This library helps you write Excel files (xlsx) as fast as possible without, hopefully, blowing your heap.

It's meant to be used in JRuby programs.
It can be used in Scala programs, of course, but there are better, pure, ways with such language to achieve the same goal.

It's a very opinionated library that does not provide all the possible customizations.
For example, it'll use all your CPU cores to compute the rows. It's not configurable and may never be.

Be sure to read and understand the heap usage considerations and CPU usage considerations chapters of this README before using this lib in a production environment.

Installation

In your Jarfile:

source 'https://dl.bintray.com/colisweb/maven'

jar 'com.colisweb:JRubyConcurrentConstantMemoryExcel_2.12', '1.0.4'

Usage

require 'java'

java_import 'com.colisweb.jruby.concurrent.constant.memory.excel.ConcurrentConstantMemoryExcel'
java_import 'com.colisweb.jruby.concurrent.constant.memory.excel.Cell'

header     = ["A", "B", "C"].to_java(:string)
sheet_name = "cars"

# Currently, only one sheet per workbook is supported.
# 
workbook_state = ConcurrentConstantMemoryExcel.newWorkbookState(sheet_name, header)

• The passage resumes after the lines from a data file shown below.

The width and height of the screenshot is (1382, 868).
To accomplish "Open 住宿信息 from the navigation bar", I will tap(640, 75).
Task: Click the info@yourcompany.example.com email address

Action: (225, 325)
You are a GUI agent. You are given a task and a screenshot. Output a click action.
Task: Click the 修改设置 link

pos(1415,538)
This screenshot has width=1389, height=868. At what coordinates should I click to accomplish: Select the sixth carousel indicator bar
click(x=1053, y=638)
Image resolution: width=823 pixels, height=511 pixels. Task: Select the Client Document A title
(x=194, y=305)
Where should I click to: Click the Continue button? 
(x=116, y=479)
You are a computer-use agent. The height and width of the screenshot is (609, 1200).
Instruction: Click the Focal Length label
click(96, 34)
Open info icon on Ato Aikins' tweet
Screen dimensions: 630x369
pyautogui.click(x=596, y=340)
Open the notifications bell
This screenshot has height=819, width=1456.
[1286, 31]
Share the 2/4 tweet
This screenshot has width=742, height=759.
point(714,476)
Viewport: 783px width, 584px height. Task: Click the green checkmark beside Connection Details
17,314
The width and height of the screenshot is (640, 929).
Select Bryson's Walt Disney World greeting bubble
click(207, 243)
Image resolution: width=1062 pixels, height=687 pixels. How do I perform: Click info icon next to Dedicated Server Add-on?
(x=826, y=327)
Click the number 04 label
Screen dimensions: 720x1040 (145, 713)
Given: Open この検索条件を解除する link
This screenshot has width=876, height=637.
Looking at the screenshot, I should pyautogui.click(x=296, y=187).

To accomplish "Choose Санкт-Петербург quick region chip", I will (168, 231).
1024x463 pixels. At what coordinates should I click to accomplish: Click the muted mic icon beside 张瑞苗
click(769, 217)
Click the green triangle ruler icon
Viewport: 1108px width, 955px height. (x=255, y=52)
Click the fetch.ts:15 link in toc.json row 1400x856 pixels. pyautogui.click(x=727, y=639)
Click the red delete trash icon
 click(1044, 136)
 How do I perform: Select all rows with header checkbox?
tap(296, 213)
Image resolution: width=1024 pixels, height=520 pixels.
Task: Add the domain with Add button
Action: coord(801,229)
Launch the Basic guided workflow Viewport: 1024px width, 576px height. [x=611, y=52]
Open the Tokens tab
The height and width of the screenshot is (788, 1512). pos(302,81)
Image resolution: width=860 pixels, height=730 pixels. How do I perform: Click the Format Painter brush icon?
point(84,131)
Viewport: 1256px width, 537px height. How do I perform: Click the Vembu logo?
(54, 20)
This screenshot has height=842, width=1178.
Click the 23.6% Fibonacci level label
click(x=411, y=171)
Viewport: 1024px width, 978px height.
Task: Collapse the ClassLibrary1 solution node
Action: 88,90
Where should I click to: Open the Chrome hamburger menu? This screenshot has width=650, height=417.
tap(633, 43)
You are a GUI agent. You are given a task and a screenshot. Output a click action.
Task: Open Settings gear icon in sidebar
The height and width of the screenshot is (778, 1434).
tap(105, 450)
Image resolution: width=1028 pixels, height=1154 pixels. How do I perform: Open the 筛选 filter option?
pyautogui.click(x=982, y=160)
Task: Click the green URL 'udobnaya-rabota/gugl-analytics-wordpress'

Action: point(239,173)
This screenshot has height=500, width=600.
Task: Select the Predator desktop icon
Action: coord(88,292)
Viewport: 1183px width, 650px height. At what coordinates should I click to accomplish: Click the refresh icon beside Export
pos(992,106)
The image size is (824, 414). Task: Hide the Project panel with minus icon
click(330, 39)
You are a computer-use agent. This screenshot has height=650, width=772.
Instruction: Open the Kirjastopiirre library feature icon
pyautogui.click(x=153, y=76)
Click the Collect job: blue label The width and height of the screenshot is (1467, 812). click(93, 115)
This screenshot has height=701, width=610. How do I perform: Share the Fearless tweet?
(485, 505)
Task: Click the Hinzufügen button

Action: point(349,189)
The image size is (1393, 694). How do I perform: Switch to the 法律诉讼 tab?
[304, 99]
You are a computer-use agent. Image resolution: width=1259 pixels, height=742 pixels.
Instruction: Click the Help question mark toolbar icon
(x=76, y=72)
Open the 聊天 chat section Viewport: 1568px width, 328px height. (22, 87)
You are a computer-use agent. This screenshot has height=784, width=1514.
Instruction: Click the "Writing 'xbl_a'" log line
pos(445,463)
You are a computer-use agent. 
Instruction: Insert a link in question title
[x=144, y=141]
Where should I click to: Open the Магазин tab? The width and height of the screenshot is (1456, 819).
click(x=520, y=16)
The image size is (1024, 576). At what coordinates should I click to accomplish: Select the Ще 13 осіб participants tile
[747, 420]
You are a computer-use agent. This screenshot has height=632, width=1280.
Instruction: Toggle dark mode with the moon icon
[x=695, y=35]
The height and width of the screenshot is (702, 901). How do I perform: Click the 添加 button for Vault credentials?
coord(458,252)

to_parametrize_compute_rows_lambda = 
  ->(query) {
    ->() {
      rows = query.execute # example of an expensive query that fetches the rows data
        
      # Example of conversion of data to Cell.
      #
      # For now, only blank, string and numeric cells are supported.   
      # 
      rows.map { |row|
        row.map { |cell_data|
          if cell_data.nil?
            ConcurrentConstantMemoryExcel.blankCell
          elsif cell_data.is_a?(String)
            ConcurrentConstantMemoryExcel.stringCell(cell_data)
          elsif cell_data.is_a?(Fixnum)
            ConcurrentConstantMemoryExcel.numericCell(cell_data.to_f)
          else
            raise "For now, unsupported Cell type"
          end
        }
      }
    }
  }

# Here, we assume that the `queries` are sorted in the order we want the data to be ordered in the final xlsx file.
# 
# You can control in which order the data is written thanks to the last argument of the `ConcurrentConstantMemoryExcel.addRows` function.
# 
queries.each_with_index { |query, index|

  compute_rows_lambda = to_parametrize_compute_rows_lambda.call(query)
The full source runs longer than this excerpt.